Traders remain cautious due to concerns about President-elect Trump’s potential economic policies, especially regarding tariffs that could raise living costs. Federal Reserve officials have also expressed concerns about inflation. The latest projections from the Federal Open Market Committee (FOMC) show fewer expected rate cuts in 2025, reflecting caution as inflation remains persistent.

Fed officials like Raphael Bostic and Thomas Barkin have emphasized that interest rates should stay high until inflation is better controlled, which has added to the uncertainty in the market.

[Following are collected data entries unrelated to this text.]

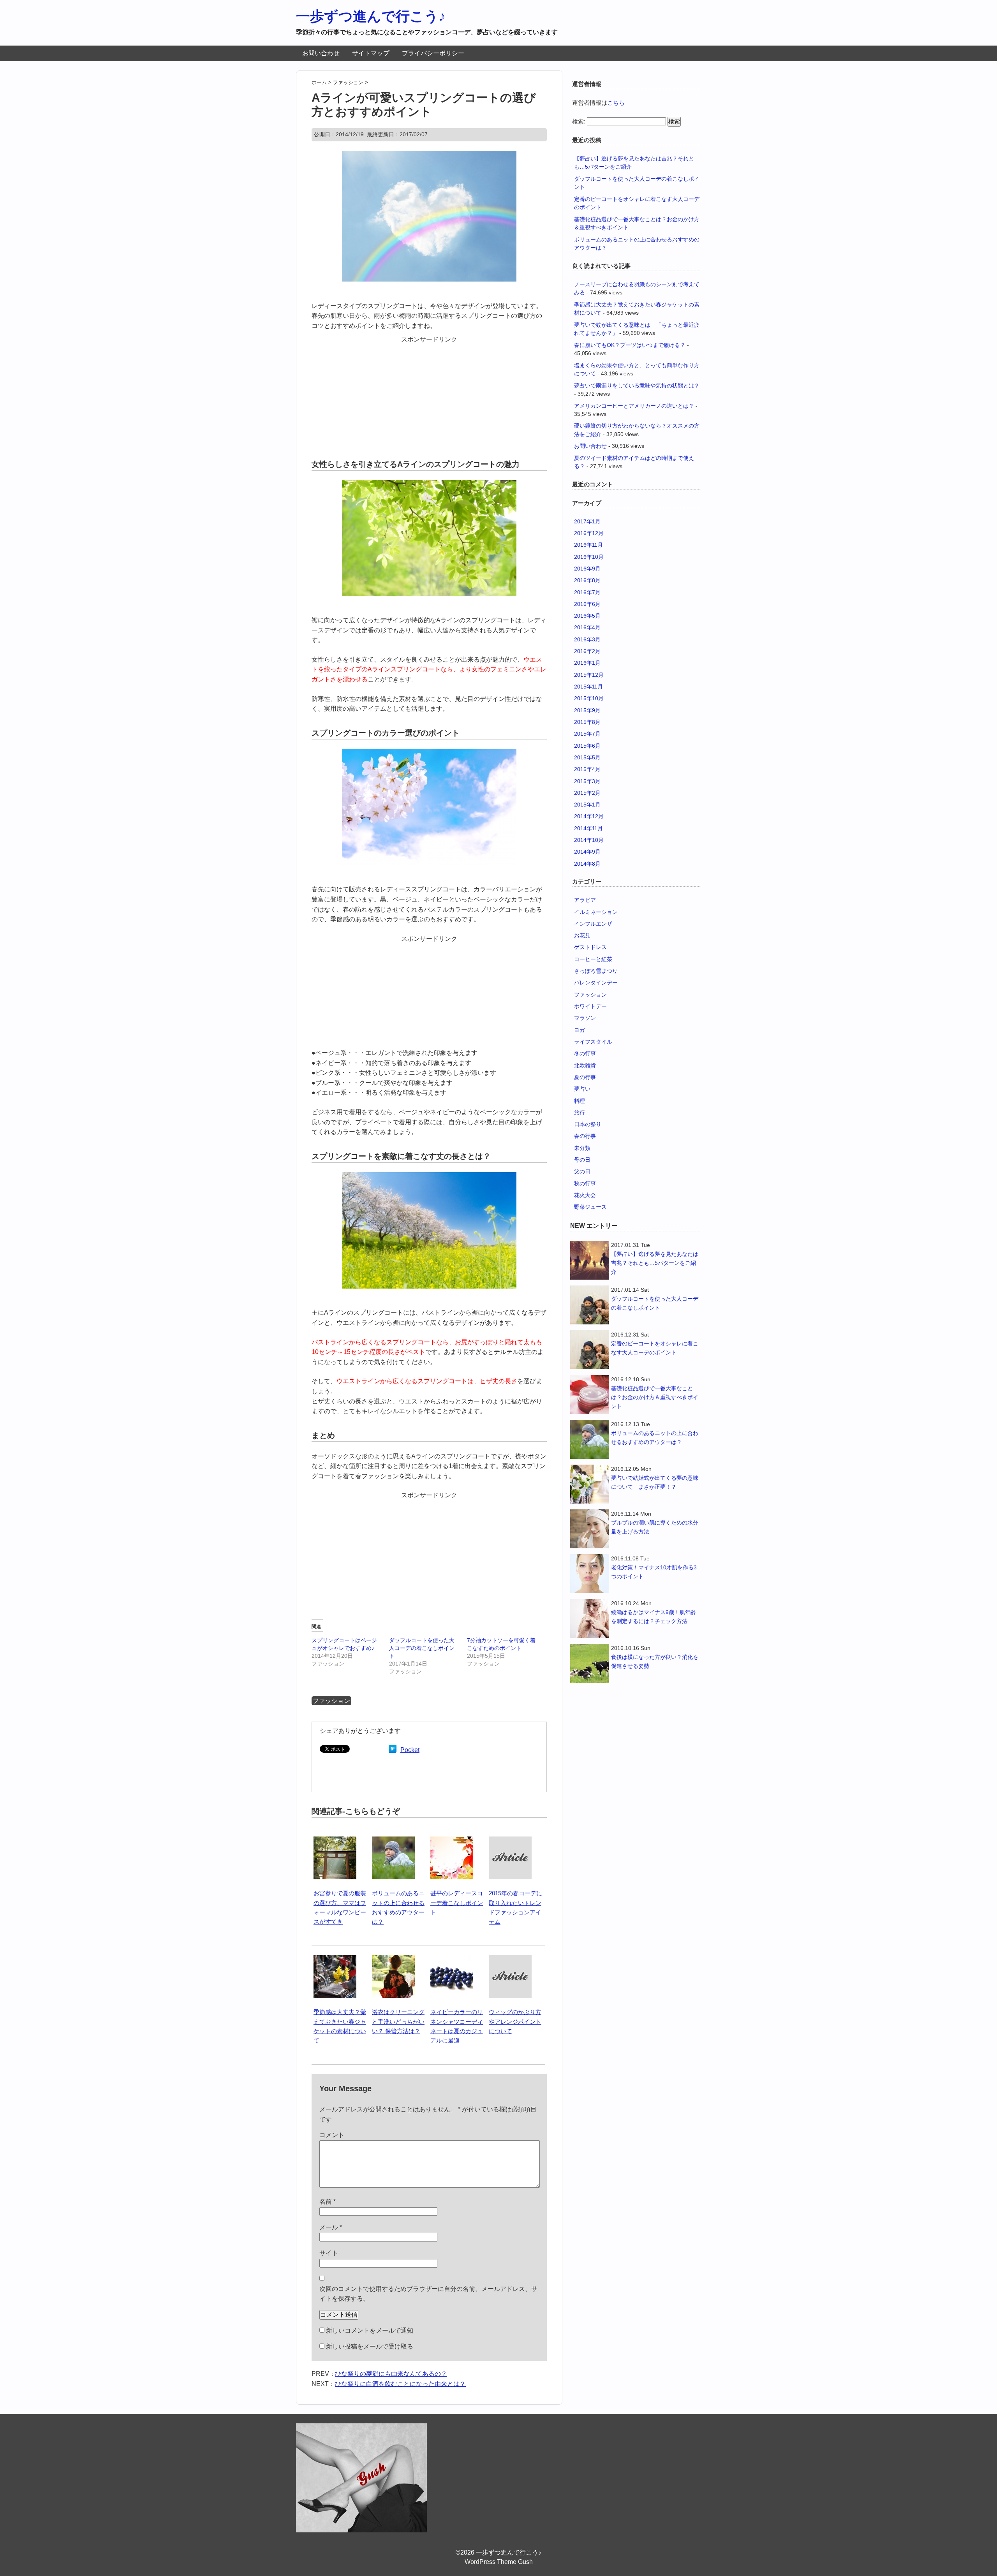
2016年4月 (587, 627)
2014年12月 (589, 816)
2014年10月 (589, 840)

Therefore, the stronger US Dollar and rising Treasury bond yields create headwinds for gold, as higher yields make non-yielding assets like gold less attractive. Additionally, the Fed’s cautious stance on inflation may limit gold's potential for significant price increases.

GOLD Price Chart - Source: Tradingview
GOLD Price Chart - Source: Tradingview

GOLD (XAU/USD) – Technical Analysis

Gold prices are trading at $2,649.84, up 0.04%, as the precious metal holds within a tight consolidation range near its pivot point of $2,639.12.

On the 4-hour chart, immediate resistance is seen at $2,662.21, with further hurdles at $2,676.49 and $2,692.86, reflecting a strong bullish zone if prices sustain above the pivot level.

Immediate support lies at $2,624.44, with deeper levels at $2,603.20 and $2,583.91, marking critical zones for bearish shifts.

The technical setup aligns with a cautiously bullish bias. The 50 EMA at $2,632.77 is acting as a dynamic support level, reinforcing the upward trend.

The RSI at 56 indicates moderate bullish momentum without signs of overbought conditions, providing room for price advancement.

A clean break above $2,662.21 could trigger buying interest, pushing prices toward the next resistance at $2,676.49.

Conversely, a breach below $2,639 may lead to a retest of support at $2,624.44, signaling potential bearish pressure.

Traders are advised to consider long positions above $2,640, with a take-profit target at $2,662 and a stop-loss at $2,628.

Market sentiment hinges on upcoming U.S. economic data, which could influence gold’s safe-haven appeal.